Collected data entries
---

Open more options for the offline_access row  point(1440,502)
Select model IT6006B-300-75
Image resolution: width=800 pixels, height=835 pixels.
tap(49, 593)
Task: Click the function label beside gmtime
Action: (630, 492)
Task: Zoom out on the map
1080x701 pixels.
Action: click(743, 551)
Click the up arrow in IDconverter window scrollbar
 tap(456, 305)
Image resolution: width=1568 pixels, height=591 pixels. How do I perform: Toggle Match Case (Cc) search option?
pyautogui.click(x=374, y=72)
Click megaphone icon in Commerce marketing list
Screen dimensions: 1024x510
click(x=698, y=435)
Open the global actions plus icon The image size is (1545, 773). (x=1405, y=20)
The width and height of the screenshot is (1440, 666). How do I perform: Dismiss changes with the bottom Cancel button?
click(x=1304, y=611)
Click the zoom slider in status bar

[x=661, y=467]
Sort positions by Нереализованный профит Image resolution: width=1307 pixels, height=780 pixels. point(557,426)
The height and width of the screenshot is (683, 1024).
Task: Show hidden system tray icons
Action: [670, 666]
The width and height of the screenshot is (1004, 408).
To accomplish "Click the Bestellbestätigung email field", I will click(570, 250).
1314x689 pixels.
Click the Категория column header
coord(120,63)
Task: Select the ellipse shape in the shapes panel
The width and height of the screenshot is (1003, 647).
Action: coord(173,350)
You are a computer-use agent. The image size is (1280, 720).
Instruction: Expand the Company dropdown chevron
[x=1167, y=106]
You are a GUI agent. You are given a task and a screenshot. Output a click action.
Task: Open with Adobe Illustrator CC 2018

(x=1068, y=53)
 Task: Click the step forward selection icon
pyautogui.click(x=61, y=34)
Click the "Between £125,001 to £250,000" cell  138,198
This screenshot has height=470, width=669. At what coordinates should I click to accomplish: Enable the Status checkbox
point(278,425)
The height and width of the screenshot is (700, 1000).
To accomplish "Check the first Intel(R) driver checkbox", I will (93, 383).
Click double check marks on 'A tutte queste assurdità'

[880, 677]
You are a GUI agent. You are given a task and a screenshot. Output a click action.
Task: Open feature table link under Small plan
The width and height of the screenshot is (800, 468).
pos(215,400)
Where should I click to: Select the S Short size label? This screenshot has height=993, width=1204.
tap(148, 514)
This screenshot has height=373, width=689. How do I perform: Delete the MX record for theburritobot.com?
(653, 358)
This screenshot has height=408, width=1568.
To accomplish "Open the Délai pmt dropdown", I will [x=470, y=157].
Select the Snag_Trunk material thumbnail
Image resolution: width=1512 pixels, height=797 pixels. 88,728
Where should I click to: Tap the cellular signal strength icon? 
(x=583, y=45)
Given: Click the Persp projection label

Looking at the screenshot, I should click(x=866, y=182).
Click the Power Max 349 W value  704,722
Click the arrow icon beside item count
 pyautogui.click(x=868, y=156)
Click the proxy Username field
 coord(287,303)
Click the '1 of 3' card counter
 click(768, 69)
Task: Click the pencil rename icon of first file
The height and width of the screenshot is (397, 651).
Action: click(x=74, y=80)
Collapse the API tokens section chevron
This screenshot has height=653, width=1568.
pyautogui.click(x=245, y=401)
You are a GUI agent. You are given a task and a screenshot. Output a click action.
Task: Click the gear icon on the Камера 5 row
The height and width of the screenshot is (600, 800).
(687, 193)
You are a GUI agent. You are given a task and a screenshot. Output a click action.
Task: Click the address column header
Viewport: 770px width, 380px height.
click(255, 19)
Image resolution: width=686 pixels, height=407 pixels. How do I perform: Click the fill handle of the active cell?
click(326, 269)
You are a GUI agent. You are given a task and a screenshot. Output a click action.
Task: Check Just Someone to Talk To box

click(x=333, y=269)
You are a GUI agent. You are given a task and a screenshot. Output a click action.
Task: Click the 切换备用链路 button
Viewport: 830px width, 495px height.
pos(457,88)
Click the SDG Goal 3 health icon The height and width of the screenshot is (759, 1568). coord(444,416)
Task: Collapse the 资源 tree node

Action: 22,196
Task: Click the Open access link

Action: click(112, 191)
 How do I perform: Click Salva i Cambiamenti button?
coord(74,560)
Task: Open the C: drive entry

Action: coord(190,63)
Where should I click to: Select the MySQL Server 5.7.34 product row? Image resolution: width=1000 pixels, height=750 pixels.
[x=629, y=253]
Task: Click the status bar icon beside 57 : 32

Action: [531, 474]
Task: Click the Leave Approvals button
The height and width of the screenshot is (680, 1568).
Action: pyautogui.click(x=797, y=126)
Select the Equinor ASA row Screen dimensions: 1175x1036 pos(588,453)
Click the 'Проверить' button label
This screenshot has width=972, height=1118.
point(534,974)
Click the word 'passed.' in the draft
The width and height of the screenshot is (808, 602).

---

**PROBLEM**
Copy out the entries. Change nothing.

**RESPONSE TO THIS TASK**
Open more options for the offline_access row  point(1440,502)
Select model IT6006B-300-75
Image resolution: width=800 pixels, height=835 pixels.
tap(49, 593)
Task: Click the function label beside gmtime
Action: (630, 492)
Task: Zoom out on the map
1080x701 pixels.
Action: click(743, 551)
Click the up arrow in IDconverter window scrollbar
 tap(456, 305)
Image resolution: width=1568 pixels, height=591 pixels. How do I perform: Toggle Match Case (Cc) search option?
pyautogui.click(x=374, y=72)
Click megaphone icon in Commerce marketing list
Screen dimensions: 1024x510
click(x=698, y=435)
Open the global actions plus icon The image size is (1545, 773). (x=1405, y=20)
The width and height of the screenshot is (1440, 666). How do I perform: Dismiss changes with the bottom Cancel button?
click(x=1304, y=611)
Click the zoom slider in status bar

[x=661, y=467]
Sort positions by Нереализованный профит Image resolution: width=1307 pixels, height=780 pixels. point(557,426)
The height and width of the screenshot is (683, 1024).
Task: Show hidden system tray icons
Action: [670, 666]
The width and height of the screenshot is (1004, 408).
To accomplish "Click the Bestellbestätigung email field", I will click(570, 250).
1314x689 pixels.
Click the Категория column header
coord(120,63)
Task: Select the ellipse shape in the shapes panel
The width and height of the screenshot is (1003, 647).
Action: coord(173,350)
You are a computer-use agent. The image size is (1280, 720).
Instruction: Expand the Company dropdown chevron
[x=1167, y=106]
You are a GUI agent. You are given a task and a screenshot. Output a click action.
Task: Open with Adobe Illustrator CC 2018

(x=1068, y=53)
 Task: Click the step forward selection icon
pyautogui.click(x=61, y=34)
Click the "Between £125,001 to £250,000" cell  138,198
This screenshot has height=470, width=669. At what coordinates should I click to accomplish: Enable the Status checkbox
point(278,425)
The height and width of the screenshot is (700, 1000).
To accomplish "Check the first Intel(R) driver checkbox", I will (93, 383).
Click double check marks on 'A tutte queste assurdità'

[880, 677]
You are a GUI agent. You are given a task and a screenshot. Output a click action.
Task: Open feature table link under Small plan
The width and height of the screenshot is (800, 468).
pos(215,400)
Where should I click to: Select the S Short size label? This screenshot has height=993, width=1204.
tap(148, 514)
This screenshot has height=373, width=689. How do I perform: Delete the MX record for theburritobot.com?
(653, 358)
This screenshot has height=408, width=1568.
To accomplish "Open the Délai pmt dropdown", I will [x=470, y=157].
Select the Snag_Trunk material thumbnail
Image resolution: width=1512 pixels, height=797 pixels. 88,728
Where should I click to: Tap the cellular signal strength icon? 
(x=583, y=45)
Given: Click the Persp projection label

Looking at the screenshot, I should click(x=866, y=182).
Click the Power Max 349 W value  704,722
Click the arrow icon beside item count
 pyautogui.click(x=868, y=156)
Click the proxy Username field
 coord(287,303)
Click the '1 of 3' card counter
 click(768, 69)
Task: Click the pencil rename icon of first file
The height and width of the screenshot is (397, 651).
Action: click(x=74, y=80)
Collapse the API tokens section chevron
This screenshot has height=653, width=1568.
pyautogui.click(x=245, y=401)
You are a GUI agent. You are given a task and a screenshot. Output a click action.
Task: Click the gear icon on the Камера 5 row
The height and width of the screenshot is (600, 800).
(687, 193)
You are a GUI agent. You are given a task and a screenshot. Output a click action.
Task: Click the address column header
Viewport: 770px width, 380px height.
click(255, 19)
Image resolution: width=686 pixels, height=407 pixels. How do I perform: Click the fill handle of the active cell?
click(326, 269)
You are a GUI agent. You are given a task and a screenshot. Output a click action.
Task: Check Just Someone to Talk To box

click(x=333, y=269)
You are a GUI agent. You are given a task and a screenshot. Output a click action.
Task: Click the 切换备用链路 button
Viewport: 830px width, 495px height.
pos(457,88)
Click the SDG Goal 3 health icon The height and width of the screenshot is (759, 1568). coord(444,416)
Task: Collapse the 资源 tree node

Action: 22,196
Task: Click the Open access link

Action: click(112, 191)
 How do I perform: Click Salva i Cambiamenti button?
coord(74,560)
Task: Open the C: drive entry

Action: coord(190,63)
Where should I click to: Select the MySQL Server 5.7.34 product row? Image resolution: width=1000 pixels, height=750 pixels.
[x=629, y=253]
Task: Click the status bar icon beside 57 : 32

Action: [531, 474]
Task: Click the Leave Approvals button
The height and width of the screenshot is (680, 1568).
Action: pyautogui.click(x=797, y=126)
Select the Equinor ASA row Screen dimensions: 1175x1036 pos(588,453)
Click the 'Проверить' button label
This screenshot has width=972, height=1118.
point(534,974)
Click the word 'passed.' in the draft
The width and height of the screenshot is (808, 602).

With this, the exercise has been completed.